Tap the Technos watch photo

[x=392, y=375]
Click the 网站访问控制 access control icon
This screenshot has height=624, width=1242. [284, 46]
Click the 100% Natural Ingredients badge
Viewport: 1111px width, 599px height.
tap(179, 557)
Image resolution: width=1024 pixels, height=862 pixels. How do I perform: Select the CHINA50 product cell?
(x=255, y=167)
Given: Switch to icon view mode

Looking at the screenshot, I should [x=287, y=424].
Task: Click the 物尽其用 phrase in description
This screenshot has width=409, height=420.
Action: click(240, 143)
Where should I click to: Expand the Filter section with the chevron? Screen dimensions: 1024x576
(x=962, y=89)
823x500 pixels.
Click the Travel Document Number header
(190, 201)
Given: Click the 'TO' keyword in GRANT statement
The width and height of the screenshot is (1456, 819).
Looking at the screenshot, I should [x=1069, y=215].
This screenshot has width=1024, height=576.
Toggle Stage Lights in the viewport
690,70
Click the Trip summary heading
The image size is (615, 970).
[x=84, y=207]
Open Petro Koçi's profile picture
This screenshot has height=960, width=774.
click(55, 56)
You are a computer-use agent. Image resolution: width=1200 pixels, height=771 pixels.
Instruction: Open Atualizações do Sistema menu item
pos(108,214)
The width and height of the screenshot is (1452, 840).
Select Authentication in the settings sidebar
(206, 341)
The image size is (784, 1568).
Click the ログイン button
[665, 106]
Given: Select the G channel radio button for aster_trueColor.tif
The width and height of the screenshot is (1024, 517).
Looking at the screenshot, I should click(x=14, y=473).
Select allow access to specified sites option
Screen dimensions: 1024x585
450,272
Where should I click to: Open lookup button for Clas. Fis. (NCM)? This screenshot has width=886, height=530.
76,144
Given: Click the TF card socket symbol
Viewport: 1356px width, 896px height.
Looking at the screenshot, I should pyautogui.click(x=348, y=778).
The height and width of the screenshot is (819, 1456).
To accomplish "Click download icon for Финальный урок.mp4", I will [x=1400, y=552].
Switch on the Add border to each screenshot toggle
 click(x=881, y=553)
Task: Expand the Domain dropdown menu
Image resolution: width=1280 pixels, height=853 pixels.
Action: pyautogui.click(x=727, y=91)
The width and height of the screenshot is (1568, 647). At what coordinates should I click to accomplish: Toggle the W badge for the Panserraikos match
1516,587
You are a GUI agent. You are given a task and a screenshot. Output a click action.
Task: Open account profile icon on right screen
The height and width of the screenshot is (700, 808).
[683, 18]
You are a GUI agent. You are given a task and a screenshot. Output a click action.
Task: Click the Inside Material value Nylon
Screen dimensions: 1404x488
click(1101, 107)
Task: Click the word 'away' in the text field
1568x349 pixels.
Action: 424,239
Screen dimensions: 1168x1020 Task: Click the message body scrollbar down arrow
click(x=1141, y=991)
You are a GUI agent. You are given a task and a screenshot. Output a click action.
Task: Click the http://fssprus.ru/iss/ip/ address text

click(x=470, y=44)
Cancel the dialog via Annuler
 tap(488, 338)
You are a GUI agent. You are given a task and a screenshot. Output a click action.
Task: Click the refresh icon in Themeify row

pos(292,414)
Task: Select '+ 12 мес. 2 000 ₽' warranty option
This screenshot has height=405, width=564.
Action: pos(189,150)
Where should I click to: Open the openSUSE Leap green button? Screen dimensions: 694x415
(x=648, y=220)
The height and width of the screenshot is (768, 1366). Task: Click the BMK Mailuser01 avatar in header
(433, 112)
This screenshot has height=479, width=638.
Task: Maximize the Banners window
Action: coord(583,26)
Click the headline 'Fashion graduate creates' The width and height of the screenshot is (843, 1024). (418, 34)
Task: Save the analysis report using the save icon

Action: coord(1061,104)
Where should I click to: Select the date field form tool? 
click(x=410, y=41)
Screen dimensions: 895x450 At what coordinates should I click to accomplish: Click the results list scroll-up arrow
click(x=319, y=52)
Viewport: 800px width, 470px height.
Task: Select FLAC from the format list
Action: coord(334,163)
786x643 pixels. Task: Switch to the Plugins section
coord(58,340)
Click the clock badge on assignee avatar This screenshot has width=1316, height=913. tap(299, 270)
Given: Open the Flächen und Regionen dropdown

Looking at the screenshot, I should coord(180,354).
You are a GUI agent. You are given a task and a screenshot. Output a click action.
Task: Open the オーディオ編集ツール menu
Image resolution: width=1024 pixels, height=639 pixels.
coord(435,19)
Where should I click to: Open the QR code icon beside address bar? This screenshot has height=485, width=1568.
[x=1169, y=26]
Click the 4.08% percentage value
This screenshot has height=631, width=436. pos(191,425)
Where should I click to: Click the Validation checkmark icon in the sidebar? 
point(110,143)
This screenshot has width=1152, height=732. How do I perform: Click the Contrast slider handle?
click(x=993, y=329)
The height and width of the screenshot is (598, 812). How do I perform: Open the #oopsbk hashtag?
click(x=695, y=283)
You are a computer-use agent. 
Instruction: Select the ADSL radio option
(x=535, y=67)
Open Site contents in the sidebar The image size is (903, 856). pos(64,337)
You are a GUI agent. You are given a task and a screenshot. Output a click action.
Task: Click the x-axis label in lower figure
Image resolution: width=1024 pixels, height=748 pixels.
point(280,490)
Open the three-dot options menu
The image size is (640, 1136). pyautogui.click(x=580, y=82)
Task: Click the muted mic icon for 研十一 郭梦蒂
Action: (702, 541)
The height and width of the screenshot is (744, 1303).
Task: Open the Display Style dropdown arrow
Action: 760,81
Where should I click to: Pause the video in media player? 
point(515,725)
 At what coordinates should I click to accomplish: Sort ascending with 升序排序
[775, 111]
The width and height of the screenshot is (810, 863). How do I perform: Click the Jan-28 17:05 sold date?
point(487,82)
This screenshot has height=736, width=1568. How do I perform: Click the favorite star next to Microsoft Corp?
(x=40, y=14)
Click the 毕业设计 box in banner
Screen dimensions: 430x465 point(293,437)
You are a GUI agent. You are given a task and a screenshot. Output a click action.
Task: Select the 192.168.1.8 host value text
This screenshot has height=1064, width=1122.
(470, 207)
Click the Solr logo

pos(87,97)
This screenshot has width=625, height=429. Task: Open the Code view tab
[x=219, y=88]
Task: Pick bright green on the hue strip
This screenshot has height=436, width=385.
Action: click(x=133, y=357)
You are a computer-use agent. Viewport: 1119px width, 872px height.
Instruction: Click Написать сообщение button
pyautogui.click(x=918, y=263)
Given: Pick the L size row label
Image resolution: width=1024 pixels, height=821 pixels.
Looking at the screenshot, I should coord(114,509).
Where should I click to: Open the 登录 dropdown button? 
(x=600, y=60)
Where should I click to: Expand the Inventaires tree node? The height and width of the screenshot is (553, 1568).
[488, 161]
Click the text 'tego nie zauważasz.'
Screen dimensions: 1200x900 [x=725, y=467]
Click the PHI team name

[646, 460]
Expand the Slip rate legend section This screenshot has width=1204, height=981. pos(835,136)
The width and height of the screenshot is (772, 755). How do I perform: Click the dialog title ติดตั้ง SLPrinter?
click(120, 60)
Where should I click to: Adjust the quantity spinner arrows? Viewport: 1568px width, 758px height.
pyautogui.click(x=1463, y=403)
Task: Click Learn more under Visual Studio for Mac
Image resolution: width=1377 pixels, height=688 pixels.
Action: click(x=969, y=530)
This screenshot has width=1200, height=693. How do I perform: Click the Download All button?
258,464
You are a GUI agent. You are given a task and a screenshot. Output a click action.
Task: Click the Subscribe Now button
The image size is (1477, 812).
::::
- Task brief:
Only the lines that contain the string "Pick" are to be copied from the records.

- Answer to this exercise:
Task: Pick bright green on the hue strip
Given: Pick the L size row label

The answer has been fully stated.